TRIBUTES have poured in for a pillar of the Cumbrian cricket community following his death on Thursday aged 90.

Former North Lancashire and Cumbria Cricket League secretary, Colin Bickerstaffe leaves a legacy behind having held the post for 18 years before retiring in 2015. He also served as an umpire for 42 years, officiating matches even on his 80th birthday.

Son Graeme Bickerstaffe said that the sport was his biggest passion outside of his family: “He loved cricket and absolutely adored being on the field, it was never a chore for him.”

Mr Bickerstaffe started out as a player for Haverigg, West Coast Tannery and Millom Steelworks.

Graeme said: “His passion was Haverigg Cricket Club, that was his first introduction to the sport. He loved to see it do well.”

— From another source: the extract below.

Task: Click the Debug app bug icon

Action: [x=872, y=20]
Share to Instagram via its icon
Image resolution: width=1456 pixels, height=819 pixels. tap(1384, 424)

Mr Bickerstaffe was also president of the league and it was a proud moment when he saw Haverigg, his former side, win promotion to the Northern Premier Division in 2019.

Graeme expressed gratitude for the kind messages. He said: “The messages that we’ve got, it does help the family knowing he was held in such high regard.”

Mark Davidson, honorary secretary for Carlisle Cricket Club said: “Colin will be sadly missed by everyone involved in cricket across Cumbria and beyond. Colin was league secretary for 18 seasons and regarded as one of the finest umpires on the league circuit. I know that Colin always had high praise for Carlisle Cricket Club, particularly following the recovery from several devastating floods in recent years. Our sincere condolences go to Rose, Graeme and the family from us all at Edenside.”

Peter Gardiner took over as secretary of the North Lancashire and Cumbria Cricket League in 2015 and he hailed Mr Bickerstaffe as a mentor. He said: “He was a fantastic help to me when I took over as league secretary. He showed me the ropes and guided me through the bumps, hollows and pitfalls of running the league.

Mr Gardiner added that his absence would be felt throughout the sport.

He said: “He was the person that had the most respect of the whole league, he was great company, he got on well with people of all ages and standards. He was the guiding force that kept the wheels in motion. After he officially relinquished his roles he still continued to do the fixtures for every season.”